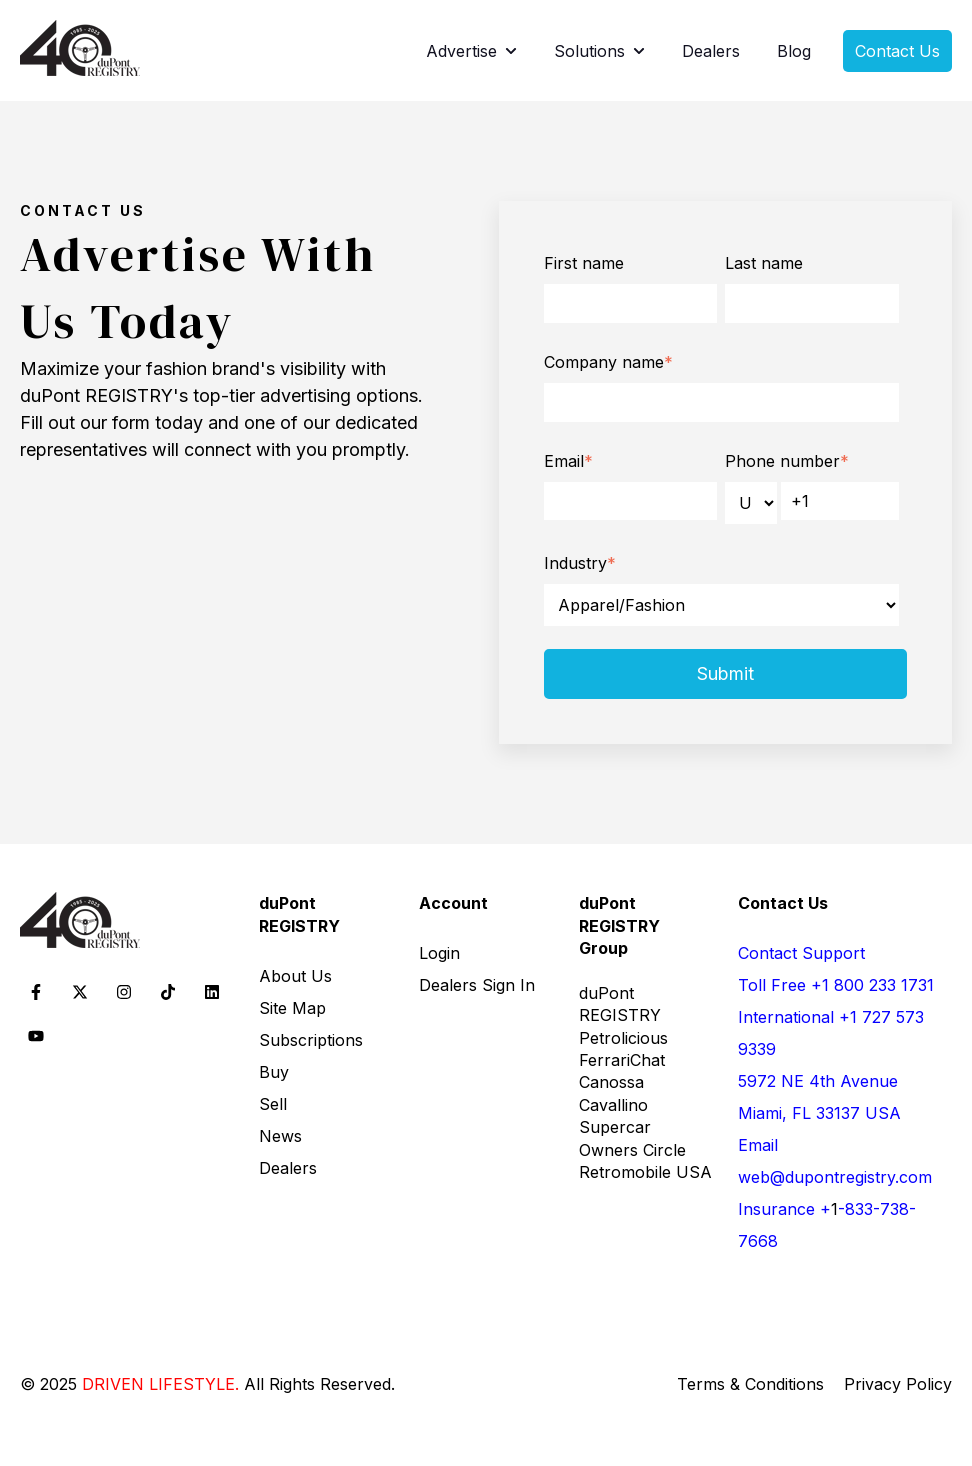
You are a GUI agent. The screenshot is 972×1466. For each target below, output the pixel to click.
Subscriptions (311, 1040)
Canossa (611, 1082)
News (280, 1136)
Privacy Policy (898, 1384)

(GOAL OF THE EXERCISE) Shift the coordinates in all the entries above by adding 96 to each number, and write every line out again, requests included. Leave the pictures out.

(RESULT FOR THIS EXERCISE)
You are a GUI agent. The screenshot is 972×1466. For each target below, output the pixel to click.
Subscriptions (407, 1136)
Canossa (707, 1178)
News (376, 1232)
Privacy Policy (994, 1480)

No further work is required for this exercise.